Top of Data records

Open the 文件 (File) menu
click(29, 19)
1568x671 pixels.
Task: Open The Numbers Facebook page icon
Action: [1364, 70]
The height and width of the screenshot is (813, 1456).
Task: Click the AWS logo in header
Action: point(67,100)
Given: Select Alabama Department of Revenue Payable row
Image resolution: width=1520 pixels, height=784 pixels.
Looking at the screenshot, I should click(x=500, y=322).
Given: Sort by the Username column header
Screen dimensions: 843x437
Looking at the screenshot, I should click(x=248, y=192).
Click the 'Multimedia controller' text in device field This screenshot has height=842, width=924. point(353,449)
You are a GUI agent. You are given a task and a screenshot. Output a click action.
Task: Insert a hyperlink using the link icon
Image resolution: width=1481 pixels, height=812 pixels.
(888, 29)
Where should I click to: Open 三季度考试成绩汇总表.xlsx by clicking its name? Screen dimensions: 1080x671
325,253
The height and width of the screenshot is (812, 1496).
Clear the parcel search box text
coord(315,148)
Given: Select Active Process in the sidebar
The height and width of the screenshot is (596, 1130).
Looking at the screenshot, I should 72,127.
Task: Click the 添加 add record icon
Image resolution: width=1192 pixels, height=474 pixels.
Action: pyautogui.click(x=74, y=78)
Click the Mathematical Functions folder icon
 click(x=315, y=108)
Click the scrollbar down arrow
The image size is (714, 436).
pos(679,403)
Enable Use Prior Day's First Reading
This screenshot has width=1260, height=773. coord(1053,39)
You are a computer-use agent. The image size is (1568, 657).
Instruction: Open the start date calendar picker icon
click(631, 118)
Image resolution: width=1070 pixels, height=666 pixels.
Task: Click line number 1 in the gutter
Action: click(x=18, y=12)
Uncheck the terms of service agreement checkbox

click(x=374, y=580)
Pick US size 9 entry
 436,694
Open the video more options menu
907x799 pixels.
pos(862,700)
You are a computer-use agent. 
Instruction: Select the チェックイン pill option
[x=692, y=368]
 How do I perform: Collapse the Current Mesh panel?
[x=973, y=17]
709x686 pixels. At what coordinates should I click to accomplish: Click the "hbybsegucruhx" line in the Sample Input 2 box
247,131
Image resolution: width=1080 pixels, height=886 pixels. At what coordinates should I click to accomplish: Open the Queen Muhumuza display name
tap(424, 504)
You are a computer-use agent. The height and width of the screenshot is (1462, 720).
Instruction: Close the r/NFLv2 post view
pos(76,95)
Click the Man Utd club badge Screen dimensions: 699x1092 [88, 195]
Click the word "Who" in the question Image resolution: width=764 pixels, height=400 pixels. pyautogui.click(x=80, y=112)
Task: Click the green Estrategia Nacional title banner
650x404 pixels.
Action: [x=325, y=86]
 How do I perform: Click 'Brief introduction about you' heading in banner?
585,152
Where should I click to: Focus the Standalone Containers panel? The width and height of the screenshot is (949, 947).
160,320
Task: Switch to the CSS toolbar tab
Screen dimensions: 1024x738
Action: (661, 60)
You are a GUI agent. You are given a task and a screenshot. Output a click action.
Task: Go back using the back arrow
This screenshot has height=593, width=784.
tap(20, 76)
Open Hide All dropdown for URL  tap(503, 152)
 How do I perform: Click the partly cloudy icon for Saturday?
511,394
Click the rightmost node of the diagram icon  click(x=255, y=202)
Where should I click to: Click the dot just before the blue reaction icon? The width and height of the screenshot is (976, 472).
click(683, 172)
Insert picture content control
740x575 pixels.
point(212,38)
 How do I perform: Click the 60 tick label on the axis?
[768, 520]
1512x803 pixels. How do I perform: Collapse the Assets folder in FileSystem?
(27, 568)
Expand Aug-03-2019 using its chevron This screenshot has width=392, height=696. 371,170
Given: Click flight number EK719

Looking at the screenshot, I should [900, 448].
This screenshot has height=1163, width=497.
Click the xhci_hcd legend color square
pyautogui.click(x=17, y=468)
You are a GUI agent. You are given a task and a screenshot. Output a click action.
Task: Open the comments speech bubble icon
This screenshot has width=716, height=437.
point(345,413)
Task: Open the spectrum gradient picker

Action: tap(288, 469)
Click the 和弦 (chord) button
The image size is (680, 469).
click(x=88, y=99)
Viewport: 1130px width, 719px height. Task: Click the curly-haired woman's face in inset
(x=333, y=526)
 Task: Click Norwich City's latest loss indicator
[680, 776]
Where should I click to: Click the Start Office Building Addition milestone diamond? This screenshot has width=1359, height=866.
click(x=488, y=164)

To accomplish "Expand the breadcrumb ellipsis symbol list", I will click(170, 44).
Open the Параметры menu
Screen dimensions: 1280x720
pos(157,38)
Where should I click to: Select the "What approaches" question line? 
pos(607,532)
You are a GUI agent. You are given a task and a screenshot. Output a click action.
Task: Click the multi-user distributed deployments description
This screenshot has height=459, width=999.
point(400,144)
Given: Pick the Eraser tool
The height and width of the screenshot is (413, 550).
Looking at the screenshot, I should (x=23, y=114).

Bottom of Data records

#### Exercise instructions:
Each line in the data that holds the string "computer" must be returned.

#### Response area:
You are a computer-use agent. The image size is (1568, 657).
You are a computer-use agent. 
You are a computer-use agent. The height and width of the screenshot is (1462, 720).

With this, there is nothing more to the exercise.